Paragonando quei dati a quelli degli anni 2000, sembra che la frequenza della nausea sia crollata dagli anni Cinquanta e sia rimasta vicino allo zero da allora. I dati però sono così pochi e il metodo per raccoglierli così poco chiaro che nessuno studioso li considererebbe definitivi. Alcuni esperti di medicina legata al volo sostengono che il mal d’aria continui a diminuire e che il miglioramento della qualità degli aerei e dei voli potrebbe non essere l’unica spiegazione.

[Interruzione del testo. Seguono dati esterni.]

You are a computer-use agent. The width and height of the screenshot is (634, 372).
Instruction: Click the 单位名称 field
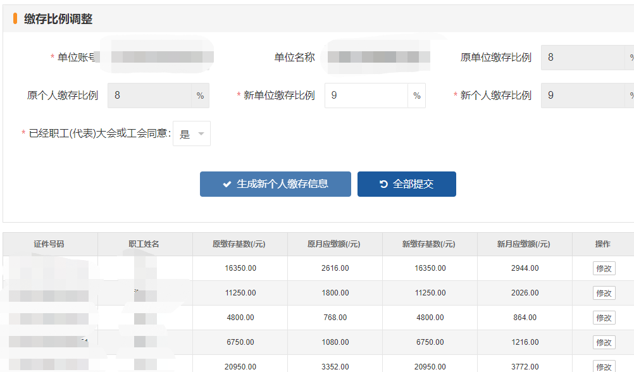(378, 58)
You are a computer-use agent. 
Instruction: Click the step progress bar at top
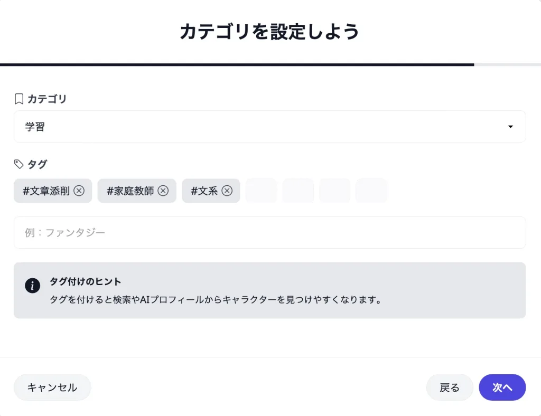click(x=271, y=65)
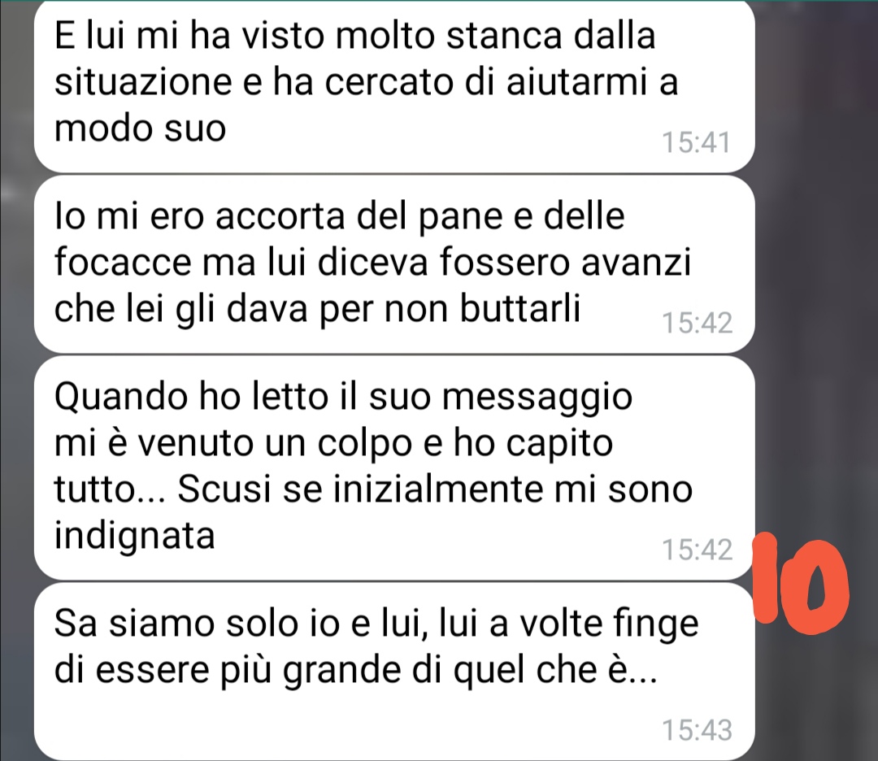
Task: Tap the words "modo suo" in the first bubble
Action: coord(140,128)

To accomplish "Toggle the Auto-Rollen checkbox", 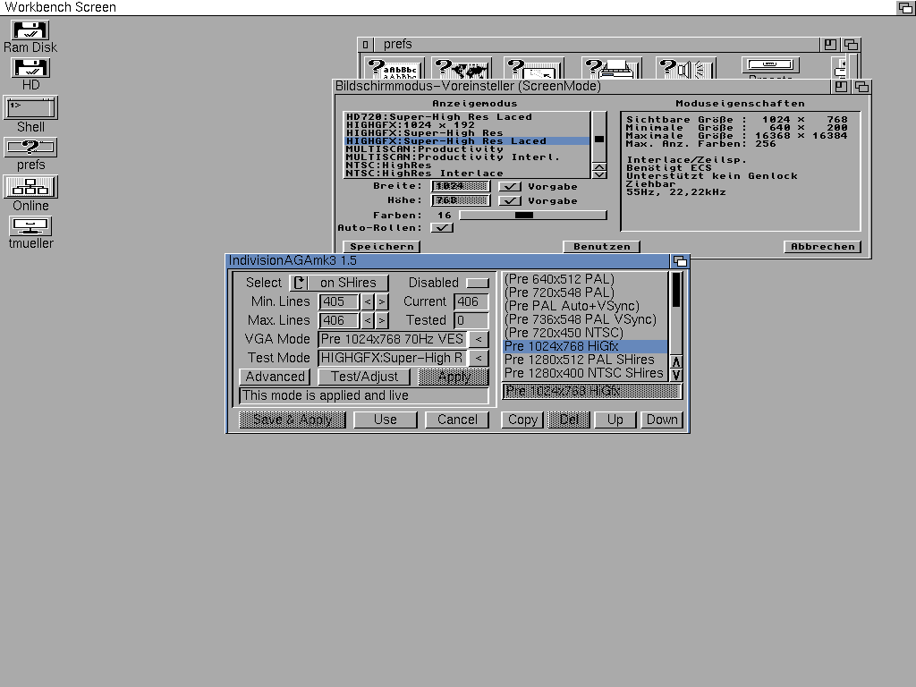I will point(442,228).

Quali altri fattori potrebbero esserci? Forse soffriamo meno perché voliamo più spesso. Le compagnie aeree statunitensi trasportano oltre 750 milioni di passeggeri all’anno, tre volte di più rispetto a 30 anni fa. È anche possibile, penso, che la frequenza del malessere abbia a che fare con qualcosa di più profondo, un cambiamento di mentalità e dell’atteggiamento in volo. Non è un’idea scema come sembra. Nel Ventesimo secolo alcuni dottori attribuivano la nausea alla personalità del passeggero. Cruchet e Moulinier dicevano che «lo strapazzo psichico» del viaggio aereo poteva portare a nevrosi. Nel 1947 uno studente della Columbia University condusse uno studio sulla psicologia della nausea legata al movimento. In un esperimento faceva ruotare i soggetti, dandogli scosse elettriche: più erano ansiosi mentre giravano più erano nauseati.

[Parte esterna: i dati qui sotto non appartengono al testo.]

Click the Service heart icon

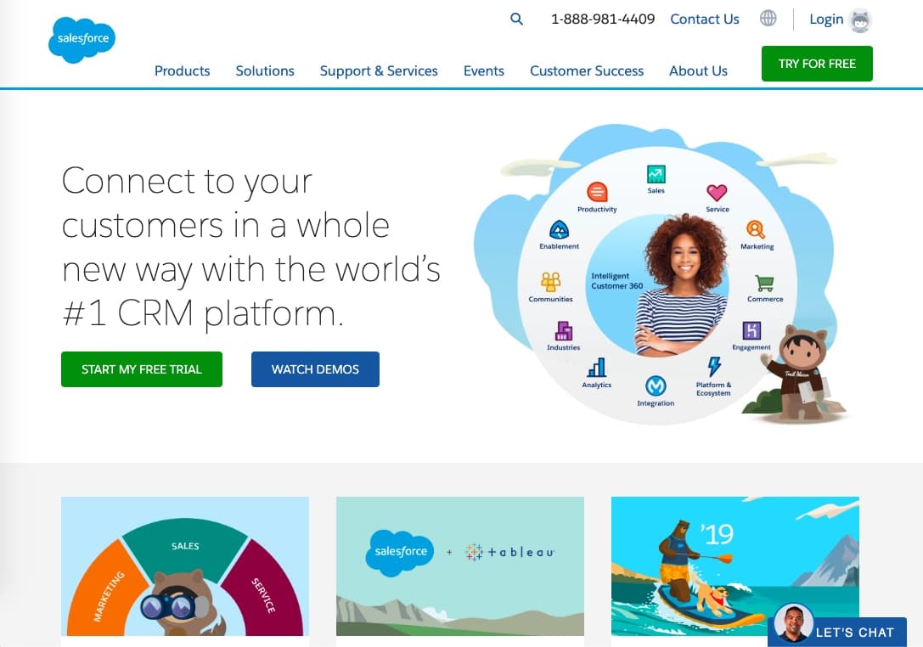(x=718, y=194)
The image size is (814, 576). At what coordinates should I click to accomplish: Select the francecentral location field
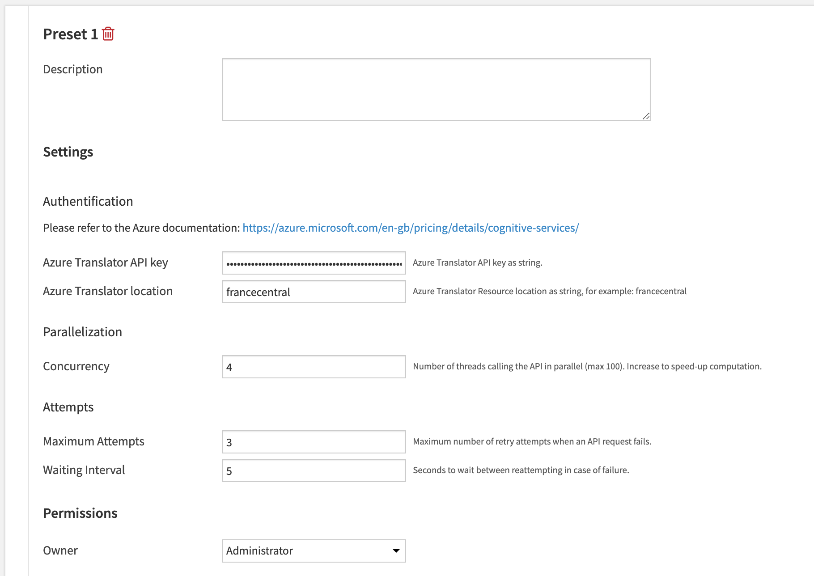pos(313,292)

Il mal d’aria ha un vecchio parente nato molti anni prima e ora spesso dimenticato. «Il mal di treno» un tempo era così diffuso da richiedere alcune precauzioni superstiziose: alcuni dicevano che si poteva prevenire portando una patata irlandese in una valigetta, o infilando il giornale sotto la camicia. I viaggi ferroviari erano all’epoca piuttosto pericolosi, gli incidenti erano così frequenti e terrificanti che i vittoriani inventarono una nuova espressione – “lo shock da ferrovia” – per descrivere una malattia simile al disturbo post traumatico da stress, di cui soffrivano i sopravvissuti agli incidenti. Recentemente Carey Balaban dell’Università di Pittsburgh ha mostrato che le reti neurali che controllano l’ansia e la nausea interagiscono nella stessa parte del cervello, chiamata area parabrachiale: «i disturbi dell’ansia e i disturbi dell’equilibrio vanno di pari passo», spiega.
Quindi può essere che ogni nuovo mezzo di trasporto porti con sé il suo tipo speciale di nausea. Se così fosse, una tecnologia invecchiando renderà il malessere meno intenso. Quando volare si è trasformato da esperienza divina a esperienza comune, i sacchetti per il vomito sono diventati obsoleti. Ora sono cimeli dell’epoca d’oro dell’aviazione, un tempo in cui gli aerei avevano il potere di agitarci e ci facevano pagare un prezzo per l’avventura che offrivano. Quale sarà la prossima nausea legata al movimento? Potrebbe riguardare i recenti modelli di console per videogiochi, con le simulazioni di realtà virtuale. Per quanto riguarda il sacchetto del vomito, il suo destino appartiene alla prossima frontiera dei viaggi umani, come contenitore di vomito lunare o altre emissioni spaziali.